_REQUIRED WORK_:
Your response must be made up of each line in the data below that contains the string "named".

_DATA TO EXAMINE_:
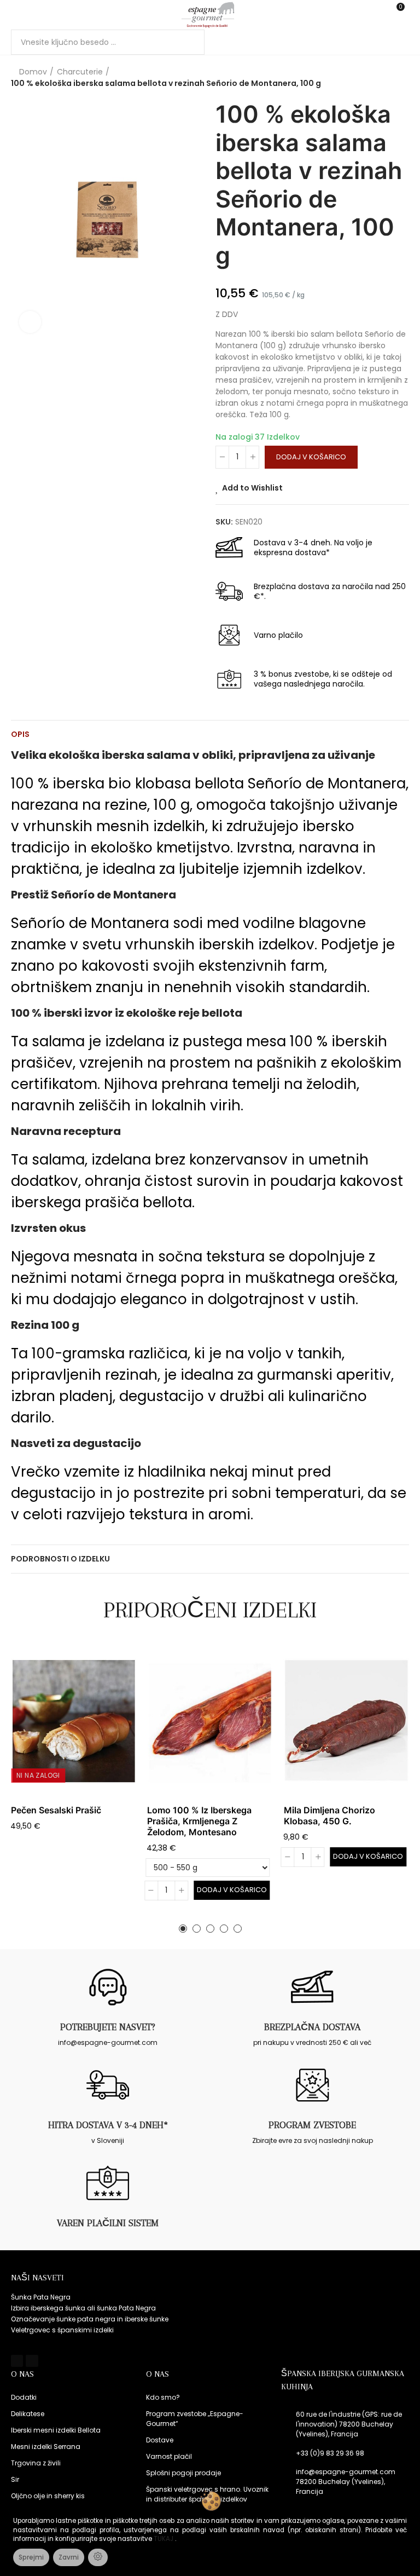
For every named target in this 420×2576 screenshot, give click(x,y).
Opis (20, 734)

---

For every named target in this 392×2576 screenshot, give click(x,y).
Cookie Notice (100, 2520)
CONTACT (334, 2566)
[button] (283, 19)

_SOLUTION TO THE PROBLEM_:
For every named target in this 420×2576 screenshot, give click(x,y).
For every named target in this 392×2576 screenshot, give click(x,y).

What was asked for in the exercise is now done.